Low CCI suggests a dominance of black
With EDITD’s Color Analytics tools, it’s possible to view commercial activity by color. The lowest the CCI has been in the last ten months was December 2013, and the second lowest was February 2014. Interestingly, products which sold out during those two months have something in common – there’s a huge dominance of black and grey tones. Certainly there’s some seasonality around this, but the activity in December is noteworthy – not only is this gifting and party season, but a time for sales. In February, as new season products arrive into store, it is usual to see some uplift in the palette – but with low CCI, none was evidenced.
July and August, the two months with the highest CCI, which was 90.3 and 93.4 respectively, saw black products shrink back. The growth went into blues and pinks instead. Could the drop in CCI for September have been pre-empted by August’s increase in black products compared to July?
Product price correlation
Plotting the CCI alongside the average price of products which sold out each month (what consumers bought) and the average price of new products arriving into stores each month (what retailers are doing) is also incredibly insightful.
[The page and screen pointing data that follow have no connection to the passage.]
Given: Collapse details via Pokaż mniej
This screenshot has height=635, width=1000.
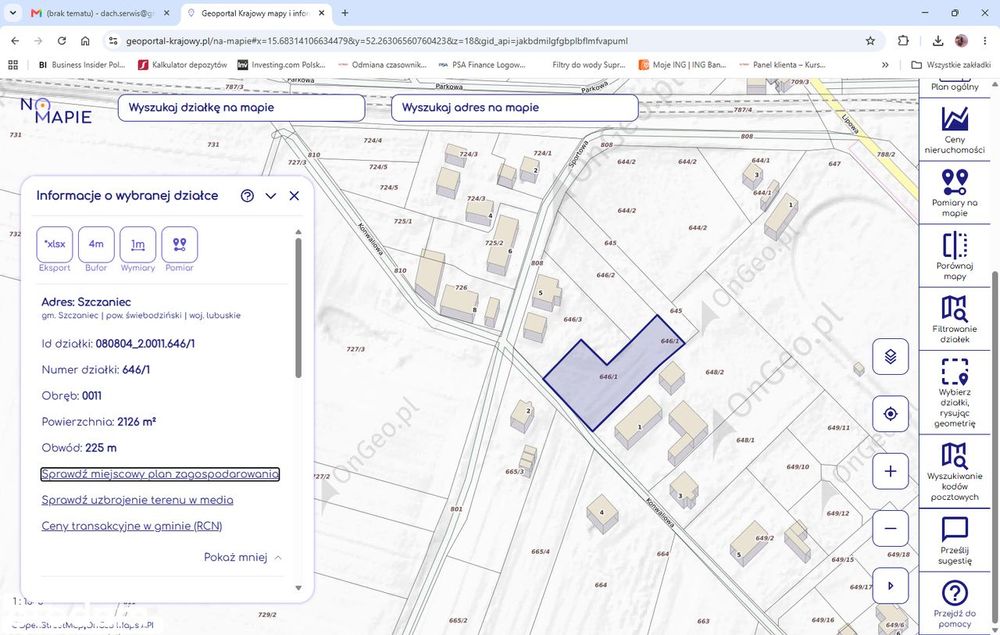Looking at the screenshot, I should (x=242, y=557).
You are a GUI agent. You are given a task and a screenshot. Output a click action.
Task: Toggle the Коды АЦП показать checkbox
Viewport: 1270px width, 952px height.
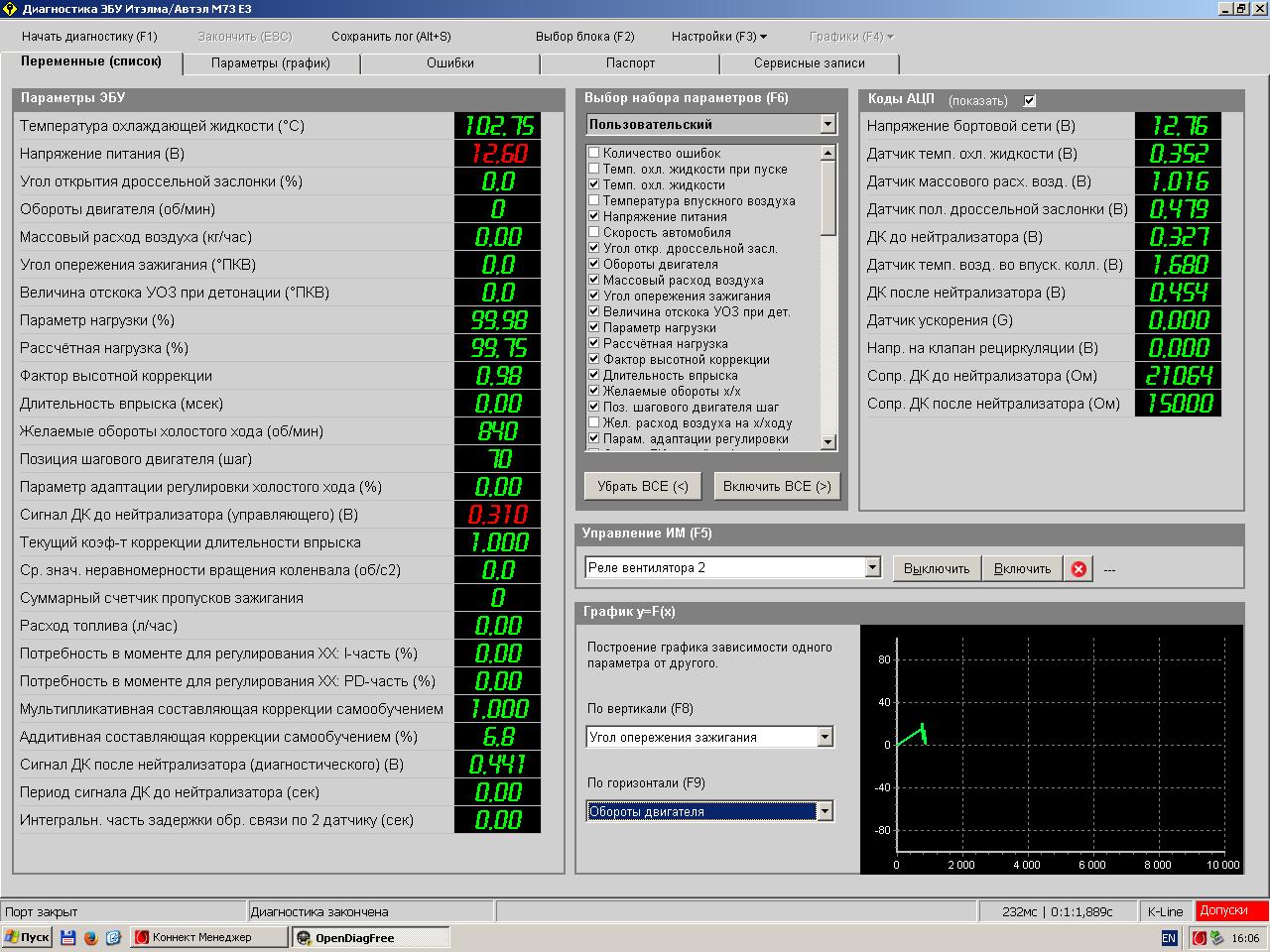point(1030,100)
In January and February, as retailers’ prices grew, consumer confidence fell. Conversely, in May, as average retail prices fell, consumer confidence grew.
Trend-led products remain resilient
It’s worth noting that elaborate trends for flamboyant products are not effected by CCI – take embellishment for example, which was hugely popular December through to February, sloped off over summer and has returned for September, despite sinking CCI. Consumers still want trend-led product – their confidence is reflected in subtle and more complex ways. This is a positive for retailers – getting trends right and well-timed will still entice spend, but they just need to get savvy and flexible around pricing and merchandising in response to economic metrics.
What can retailers do?
It’s increasingly important for modern day retailers to be able to react to metrics like the Consumer Confidence Index, average pricing and consumer demands, in real-time. Close analysis of historical data means retailers can understand their customer’s color decisions and pre-empt when they need to drop the average pricing, ahead of a downwards shift in CCI. Taking near-term action, such as merchandising black and grey products in response to a dip in CCI, or activating discounting promotions around colorful items, are just a few ways retailers can trade smarter with data. We’ve entered a fascinating era for retail.